How Mead Is Made

All About Mead – How It’s Made, Varieties And Drinking Tips

Honey has a number of attractions for those who like a healthy alternative to refined sugar. It is filled to the brim with vitamins and minerals. Whether that factored into the use of honey to make one of the oldest alcoholic drinks in the world – mead – is debatable. Mead is, at its foundation, incredibly simple. It is just water and honey that is allowed to ferment. 

However, that simplicity is no bar to the wonderful taste and enjoyment. The inhabitants of China, India, Greece and Egypt all enjoyed their mead. The question is can we make mead in the comfort of our own homes? 

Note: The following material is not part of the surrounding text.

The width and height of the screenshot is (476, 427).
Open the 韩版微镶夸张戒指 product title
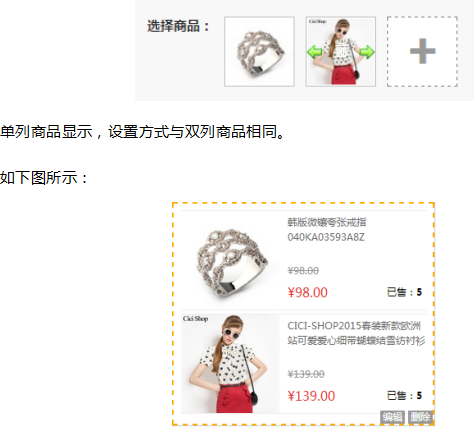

The answer is yes. However, there are other considerations to take into account. Mead is not one-dimensional; it can make use of various herbs and spices to provide a state experience that varies batch by batch. In actual fact, there are several varieties of Mead that are available on the shelf at your local liquor store, but making it at home is still your best bet when it comes to a quality product that matches your unique tastes.

Viking Drinking MeadLet’s go back to that popular image of Vikings drinking mead in their great halls in celebration of a marriage or an alliance or a religious holiday. The popular image is those Norse warriors drinking out of cups made of horn, and that appears to be true, but how did they make their mead?

The Vikings were, above all, traders. They may have raided other countries, but they were in search of scarce trade goods. However, during those travels, they came across herbs, spices and ingredients that would give their Mead that extra little bit of interest. The list of what they used to flavor drinks and foods is extensive. They would use raspberries, hawthorn berries, elderberries, cherries, cloudberries, crabapple, rose hips and rowan berries. Spices such as cumin, pepper and cardamom would have been used to flavor food and drink.

Just reviewing this extensive list gives one an idea of the sheer variety of diet and the flavors that could have been added to Mead. 

Today, we are far luckier. Those spices and additives are freely available, usually in your local store or, perhaps more preferably, at your local farmers market where the fresh local ingredients can add some excitement to your home Mead brew experience.

Let’s get back to basics. How do you aim for your first batch of home-brewed Mead?

There are four ingredients that you are going to need: containers, water, yeast, and of course honey.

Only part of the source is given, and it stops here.